--- INPUT RECORDS ---
□ □ □ □ □ □ □

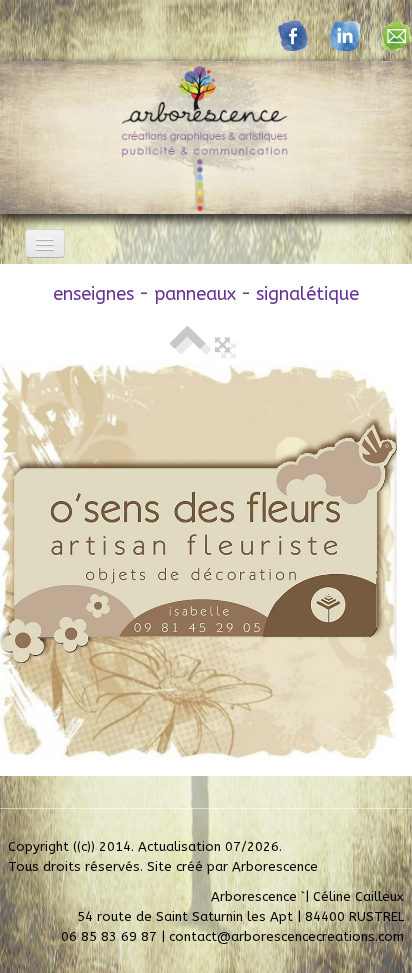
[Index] (187, 344)
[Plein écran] (222, 344)
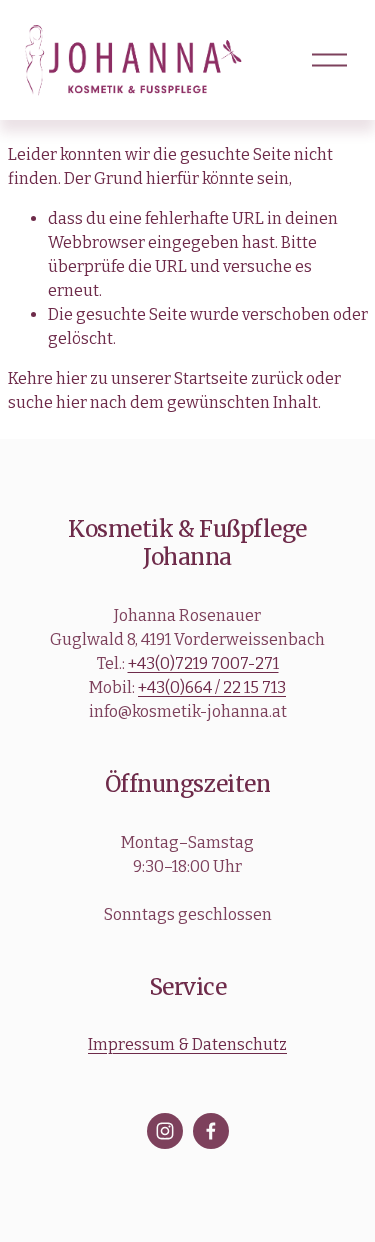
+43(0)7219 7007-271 (203, 663)
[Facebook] (211, 1131)
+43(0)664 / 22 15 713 (212, 687)
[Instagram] (165, 1131)
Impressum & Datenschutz (187, 1044)
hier (71, 378)
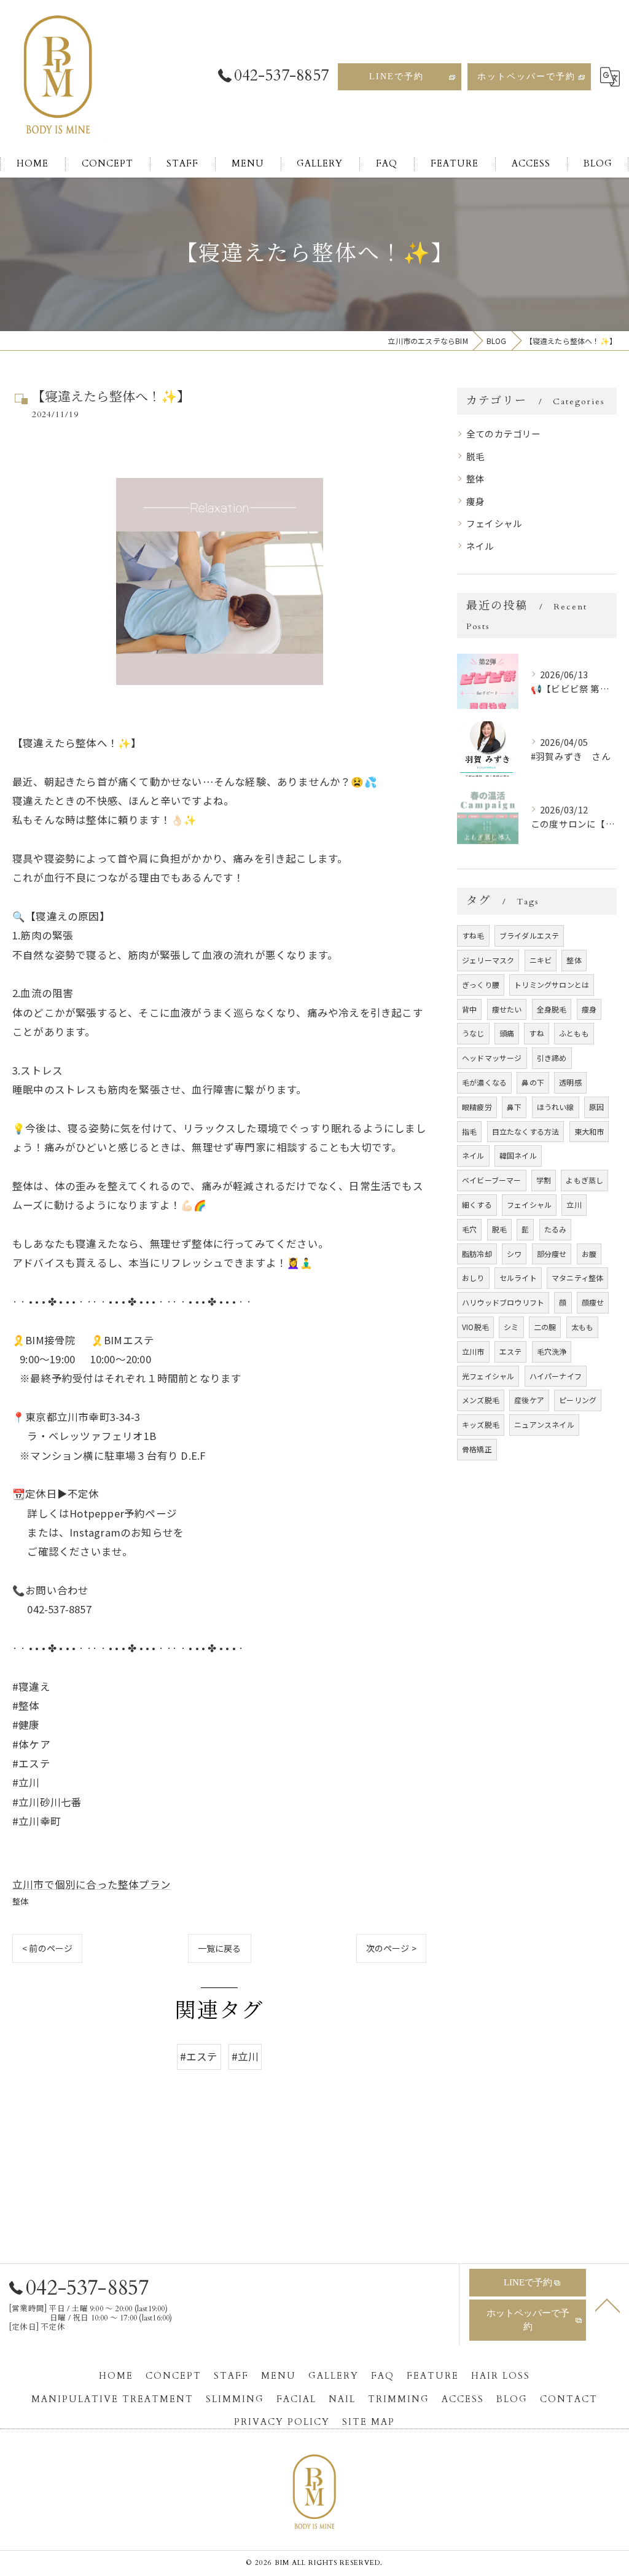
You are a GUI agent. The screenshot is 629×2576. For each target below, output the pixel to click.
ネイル (480, 545)
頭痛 (506, 1033)
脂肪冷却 (477, 1253)
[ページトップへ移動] (607, 2304)
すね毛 (473, 935)
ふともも (574, 1033)
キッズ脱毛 (480, 1424)
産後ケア (529, 1400)
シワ (514, 1253)
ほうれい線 (555, 1107)
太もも (582, 1326)
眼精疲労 (477, 1107)
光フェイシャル (488, 1376)
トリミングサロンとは (551, 984)
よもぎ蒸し (584, 1180)
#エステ (199, 2056)
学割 (543, 1180)
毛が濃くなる (484, 1082)
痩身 (475, 501)
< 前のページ (47, 1948)
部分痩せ (552, 1253)
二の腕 (545, 1326)
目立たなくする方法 (526, 1131)
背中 (469, 1009)
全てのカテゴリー (503, 433)
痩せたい (507, 1009)
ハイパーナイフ (555, 1376)
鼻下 (514, 1107)
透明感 (570, 1082)
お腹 (589, 1253)
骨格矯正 (477, 1449)
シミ (511, 1326)
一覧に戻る (219, 1948)
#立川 (245, 2056)
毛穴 (469, 1229)
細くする (477, 1204)
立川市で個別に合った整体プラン (91, 1884)
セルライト (518, 1277)
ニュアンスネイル (544, 1424)
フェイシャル (494, 523)
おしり (473, 1277)
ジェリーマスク (488, 960)
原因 (596, 1107)
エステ (510, 1351)
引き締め (552, 1057)
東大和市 (589, 1131)
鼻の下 (533, 1082)
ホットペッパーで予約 (526, 76)
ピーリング (577, 1400)
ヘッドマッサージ (492, 1057)
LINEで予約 (396, 76)
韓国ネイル (518, 1155)
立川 (573, 1204)
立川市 (473, 1351)
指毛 (469, 1131)
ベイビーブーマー (492, 1180)
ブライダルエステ (529, 935)
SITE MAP (368, 2422)
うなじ (473, 1033)
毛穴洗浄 (552, 1351)
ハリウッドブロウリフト (503, 1302)
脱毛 (475, 456)
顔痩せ (593, 1302)
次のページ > (391, 1948)
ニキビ (540, 960)
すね (536, 1033)
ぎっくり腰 (480, 984)
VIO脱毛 (475, 1326)
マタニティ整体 (577, 1277)
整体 (20, 1901)
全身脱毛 (552, 1009)
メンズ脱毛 (480, 1400)
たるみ (555, 1229)
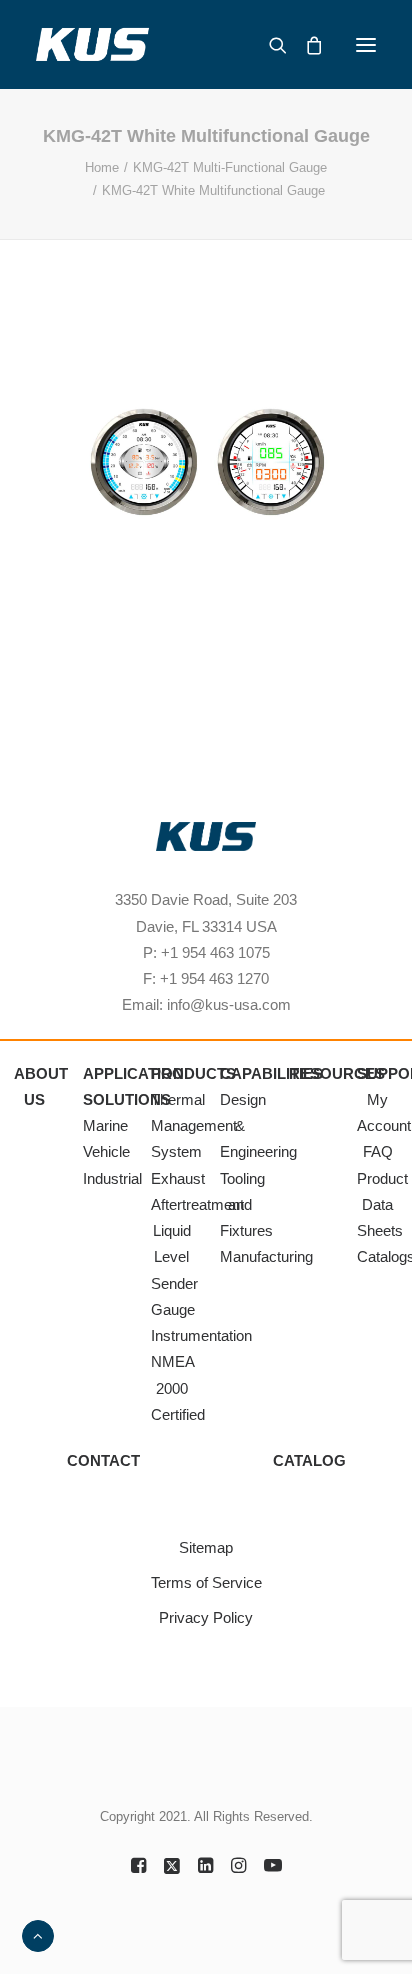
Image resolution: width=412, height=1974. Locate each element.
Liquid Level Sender (174, 1257)
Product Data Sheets (382, 1205)
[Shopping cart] (305, 45)
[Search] (269, 45)
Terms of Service (206, 1582)
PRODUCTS (193, 1073)
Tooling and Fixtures (246, 1205)
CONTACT (103, 1460)
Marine (105, 1125)
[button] (366, 44)
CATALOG (309, 1460)
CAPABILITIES (271, 1073)
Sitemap (206, 1547)
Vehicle (106, 1151)
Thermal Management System (194, 1126)
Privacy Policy (206, 1617)
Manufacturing (266, 1256)
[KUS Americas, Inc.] (93, 44)
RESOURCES (337, 1073)
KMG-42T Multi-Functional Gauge (230, 167)
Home (102, 167)
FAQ (378, 1151)
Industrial (112, 1178)
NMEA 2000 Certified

□ □ □ □ □ □ □

--- TASK BRIEF ---
Write out the whole of the data exactly; the pictures stay out.

--- TASK RESPONSE ---
[Index] (187, 344)
[Plein écran] (222, 344)
+43(0)7219 7007-271 (203, 663)
[Facebook] (211, 1131)
+43(0)664 / 22 15 713 (212, 687)
[Instagram] (165, 1131)
Impressum & Datenschutz (187, 1044)
hier (71, 378)
You are a GUI agent. The screenshot is 629×2576. For each target below, output the pixel to click.
ネイル (480, 545)
頭痛 (506, 1033)
脂肪冷却 (477, 1253)
[ページトップへ移動] (607, 2304)
すね毛 (473, 935)
ふともも (574, 1033)
キッズ脱毛 (480, 1424)
産後ケア (529, 1400)
シワ (514, 1253)
ほうれい線 (555, 1107)
太もも (582, 1326)
眼精疲労 (477, 1107)
光フェイシャル (488, 1376)
トリミングサロンとは (551, 984)
よもぎ蒸し (584, 1180)
#エステ (199, 2056)
学割 (543, 1180)
毛が濃くなる (484, 1082)
痩身 (475, 501)
< 前のページ (47, 1948)
部分痩せ (552, 1253)
二の腕 (545, 1326)
目立たなくする方法 (526, 1131)
背中 (469, 1009)
全てのカテゴリー (503, 433)
痩せたい (507, 1009)
ハイパーナイフ (555, 1376)
鼻下 (514, 1107)
透明感 (570, 1082)
お腹 (589, 1253)
骨格矯正 (477, 1449)
シミ (511, 1326)
一覧に戻る (219, 1948)
#立川 (245, 2056)
毛穴 (469, 1229)
細くする (477, 1204)
立川市で個別に合った整体プラン (91, 1884)
セルライト (518, 1277)
ニュアンスネイル (544, 1424)
フェイシャル (494, 523)
おしり (473, 1277)
ジェリーマスク (488, 960)
原因 (596, 1107)
エステ (510, 1351)
引き締め (552, 1057)
東大和市 (589, 1131)
鼻の下 (533, 1082)
ホットペッパーで予約 (526, 76)
ピーリング (577, 1400)
ヘッドマッサージ (492, 1057)
LINEで予約 (396, 76)
韓国ネイル (518, 1155)
立川 (573, 1204)
立川市 (473, 1351)
指毛 (469, 1131)
ベイビーブーマー (492, 1180)
ブライダルエステ (529, 935)
SITE MAP (368, 2422)
うなじ (473, 1033)
毛穴洗浄 (552, 1351)
ハリウッドブロウリフト (503, 1302)
脱毛 (475, 456)
顔痩せ (593, 1302)
次のページ > (391, 1948)
ニキビ (540, 960)
すね (536, 1033)
ぎっくり腰 (480, 984)
VIO脱毛 (475, 1326)
マタニティ整体 (577, 1277)
整体 (20, 1901)
全身脱毛 (552, 1009)
メンズ脱毛 (480, 1400)
たるみ (555, 1229)
Image resolution: width=412, height=1974. Locate each element.
Liquid Level Sender (174, 1257)
Product Data Sheets (382, 1205)
[Shopping cart] (305, 45)
[Search] (269, 45)
Terms of Service (206, 1582)
PRODUCTS (193, 1073)
Tooling and Fixtures (246, 1205)
CONTACT (103, 1460)
Marine (105, 1125)
[button] (366, 44)
CATALOG (309, 1460)
CAPABILITIES (271, 1073)
Sitemap (206, 1547)
Vehicle (106, 1151)
Thermal Management System (194, 1126)
Privacy Policy (206, 1617)
Manufacturing (266, 1256)
[KUS Americas, Inc.] (93, 44)
RESOURCES (337, 1073)
KMG-42T Multi-Functional Gauge (230, 167)
Home (102, 167)
FAQ (378, 1151)
Industrial (112, 1178)
NMEA 2000 Certified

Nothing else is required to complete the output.